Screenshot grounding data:
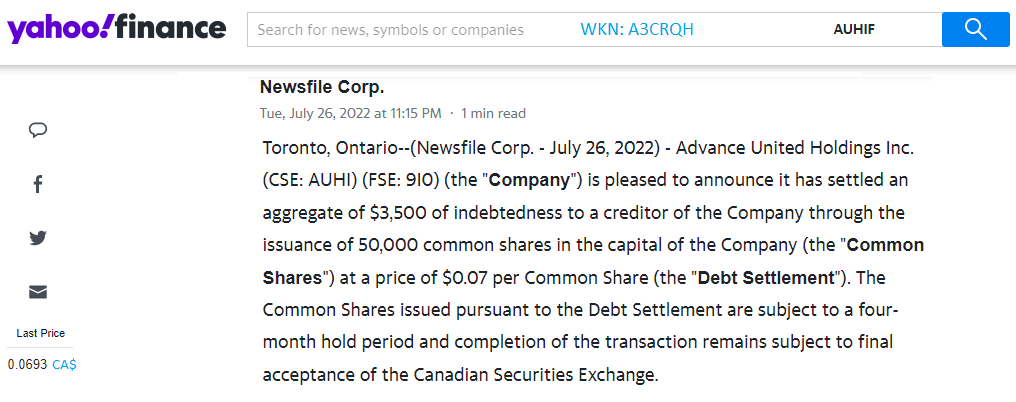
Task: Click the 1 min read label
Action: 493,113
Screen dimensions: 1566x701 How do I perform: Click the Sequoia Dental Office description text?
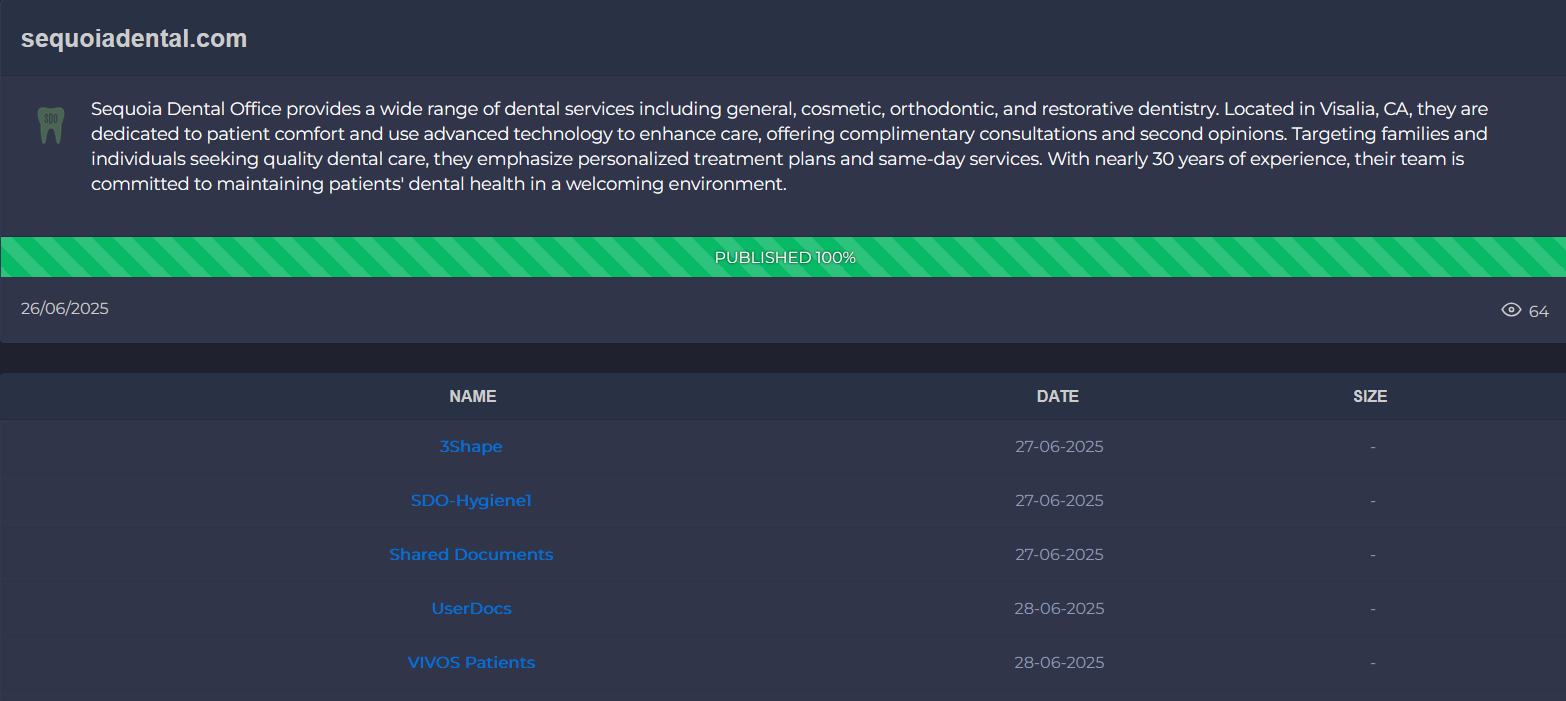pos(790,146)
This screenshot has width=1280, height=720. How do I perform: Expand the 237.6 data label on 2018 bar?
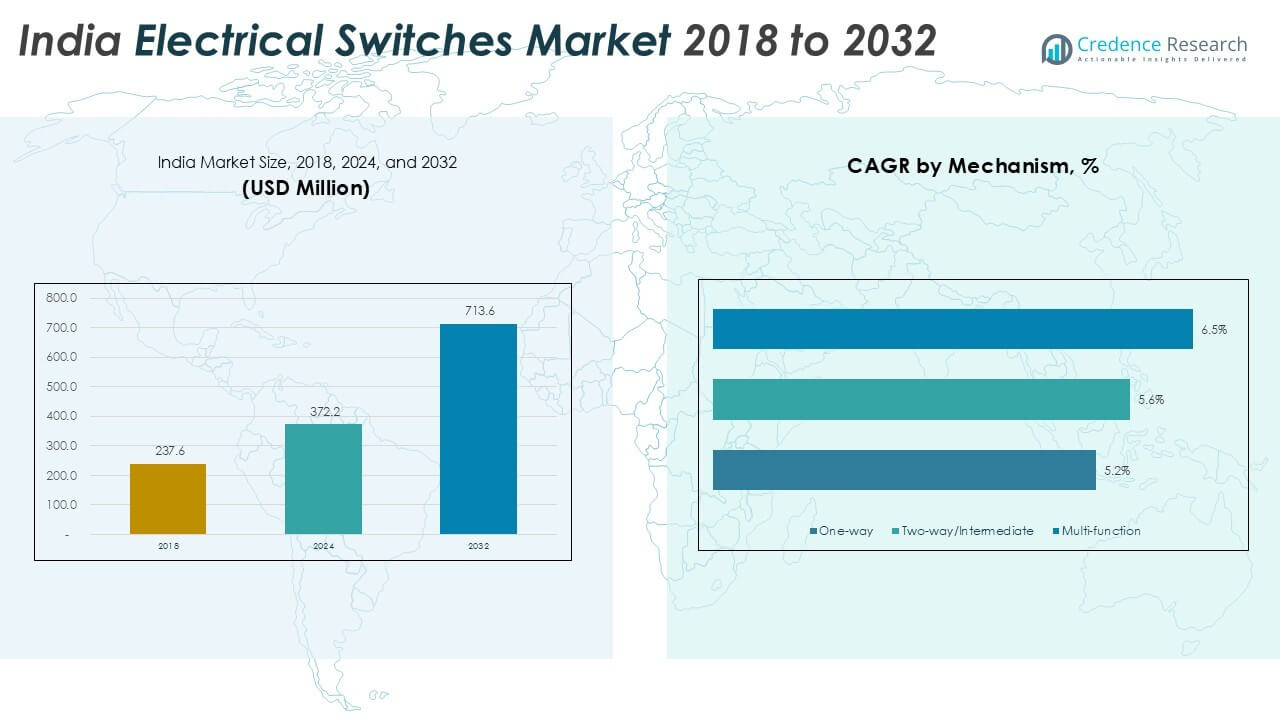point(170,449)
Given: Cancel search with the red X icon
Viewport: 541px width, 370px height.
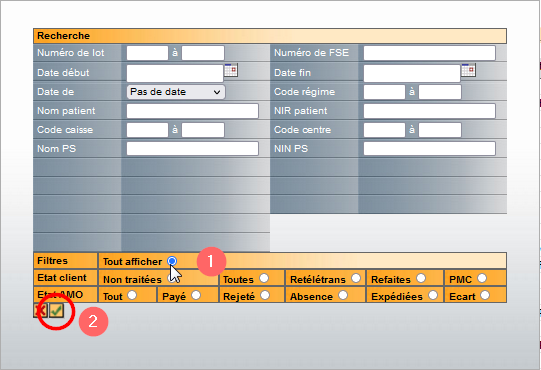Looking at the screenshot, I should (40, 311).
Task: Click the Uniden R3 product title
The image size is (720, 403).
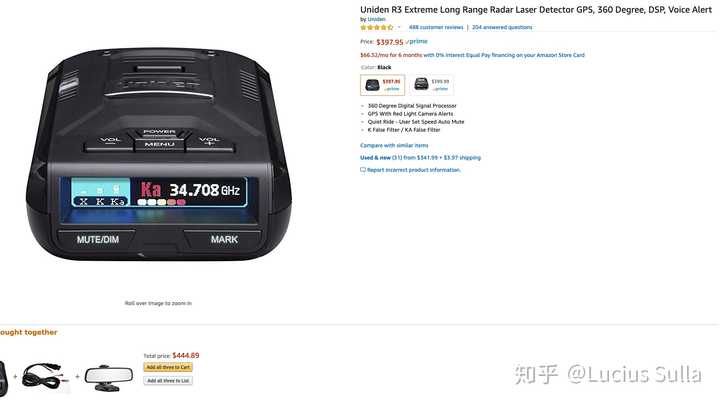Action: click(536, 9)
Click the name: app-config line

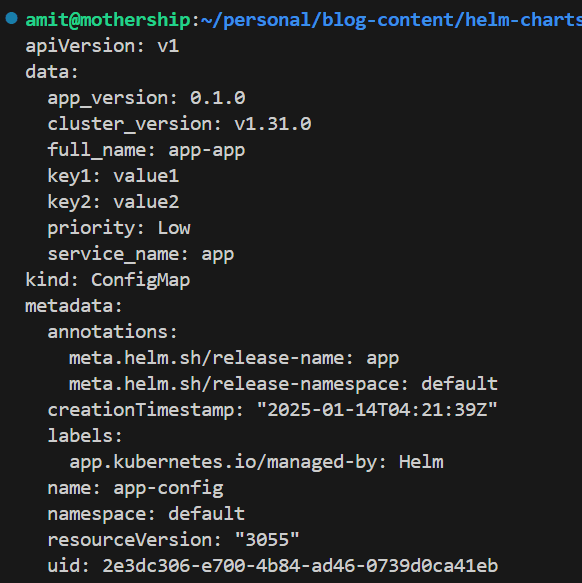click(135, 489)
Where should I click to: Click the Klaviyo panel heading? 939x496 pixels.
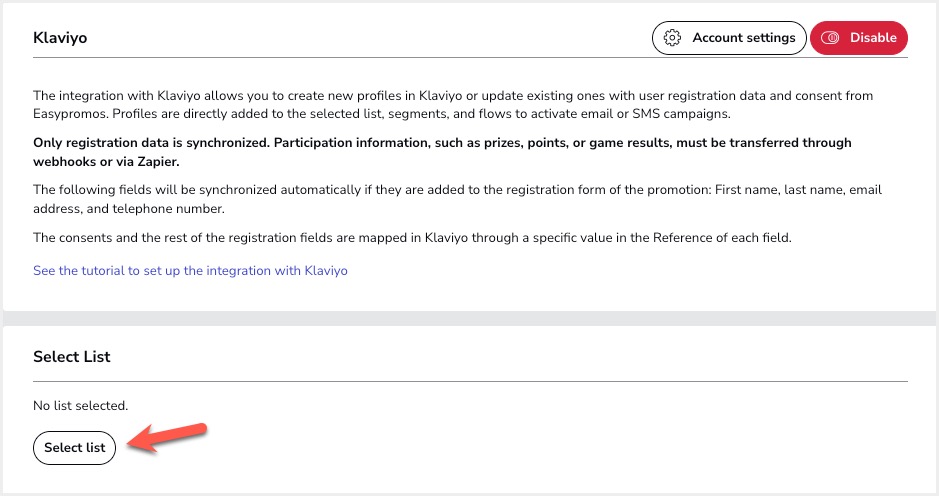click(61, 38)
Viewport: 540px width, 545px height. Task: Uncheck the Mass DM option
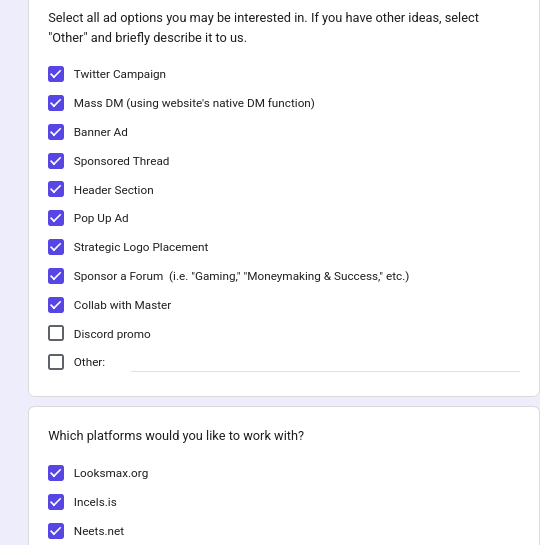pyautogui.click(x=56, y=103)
---
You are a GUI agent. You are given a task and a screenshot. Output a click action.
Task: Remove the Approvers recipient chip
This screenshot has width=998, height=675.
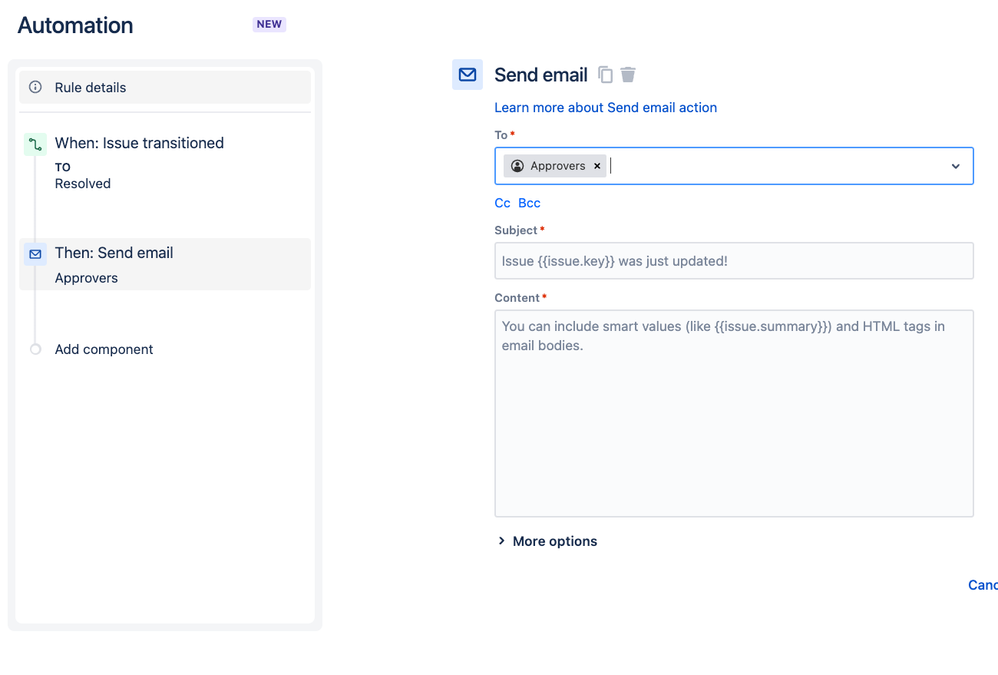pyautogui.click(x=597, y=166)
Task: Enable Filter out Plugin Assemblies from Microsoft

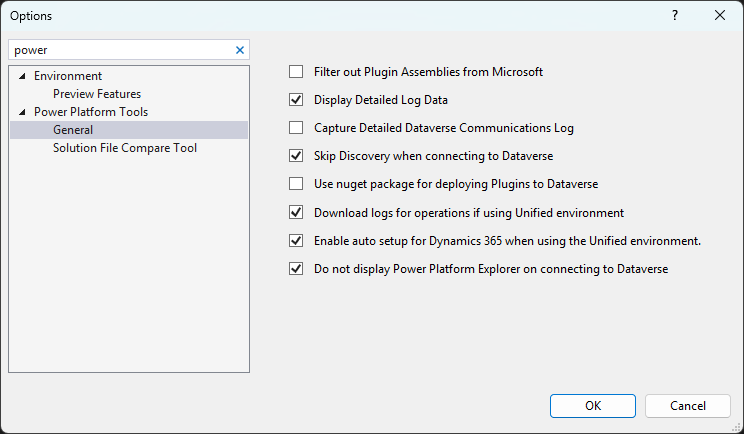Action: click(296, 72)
==
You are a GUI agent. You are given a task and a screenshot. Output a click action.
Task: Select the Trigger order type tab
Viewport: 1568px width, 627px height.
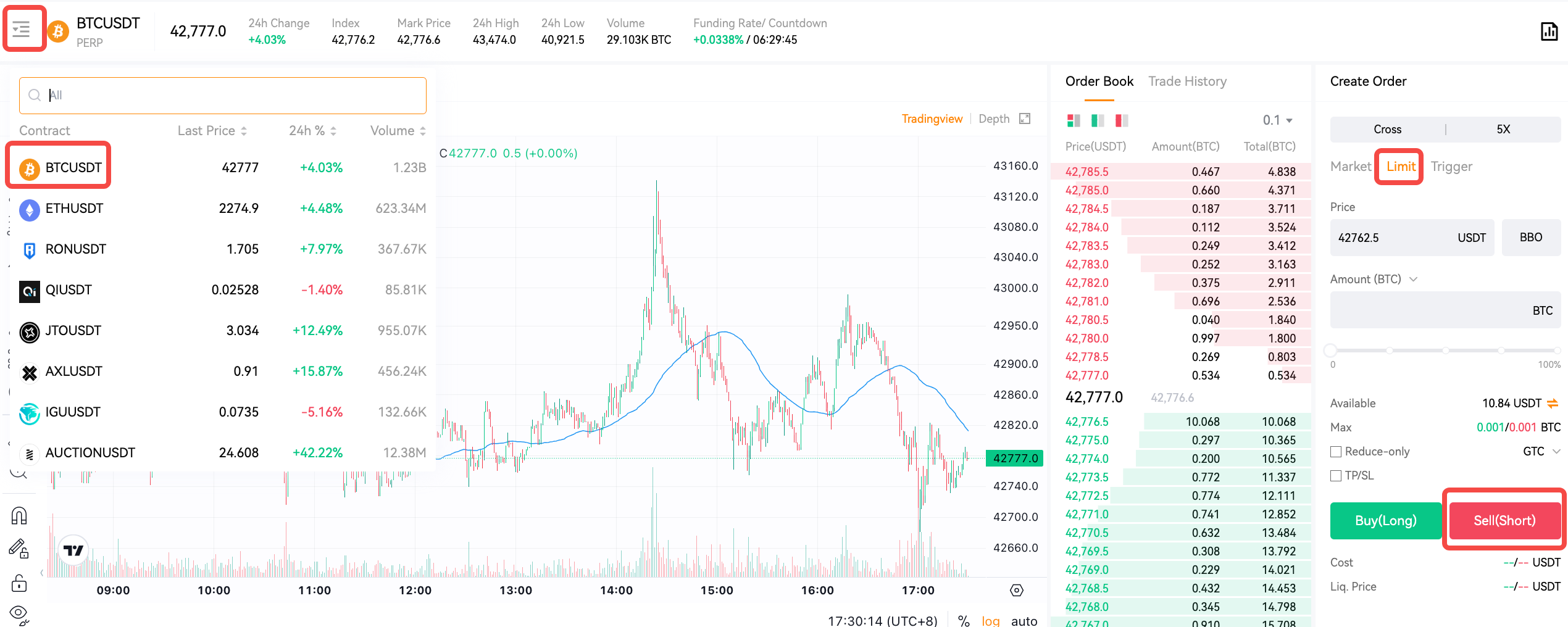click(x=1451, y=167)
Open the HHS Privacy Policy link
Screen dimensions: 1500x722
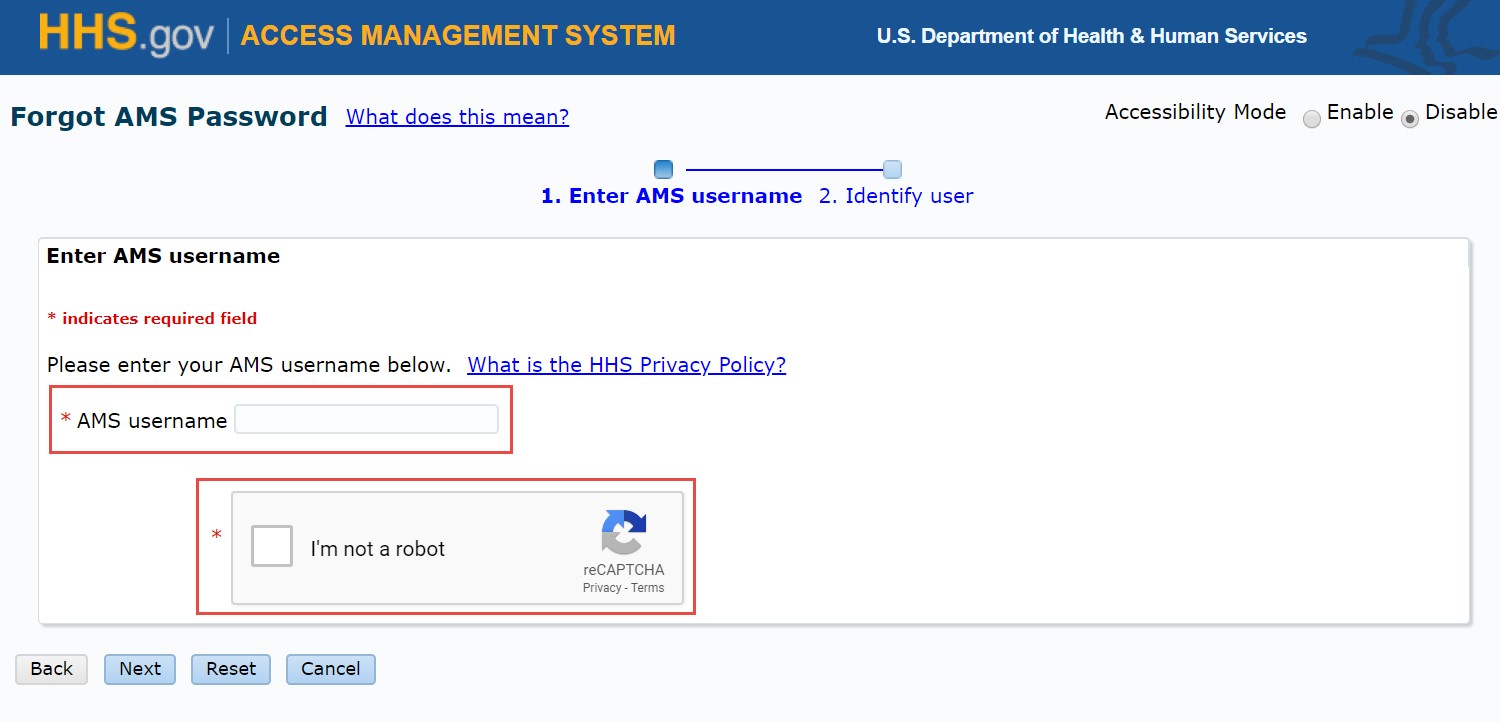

TASK DESCRIPTION: What you return must match, character for character, the lines above from the one with "Screen dimensions: 1566x701" through the one with "Given: Cancel search with the red X icon", minus any pictures.

RESULT:
Screen dimensions: 1566x701 How do I perform: Click the Sequoia Dental Office description text?
pos(790,146)
This screenshot has width=1280, height=720. How do I perform: Expand the 237.6 data label on 2018 bar?
point(170,449)
Given: Cancel search with the red X icon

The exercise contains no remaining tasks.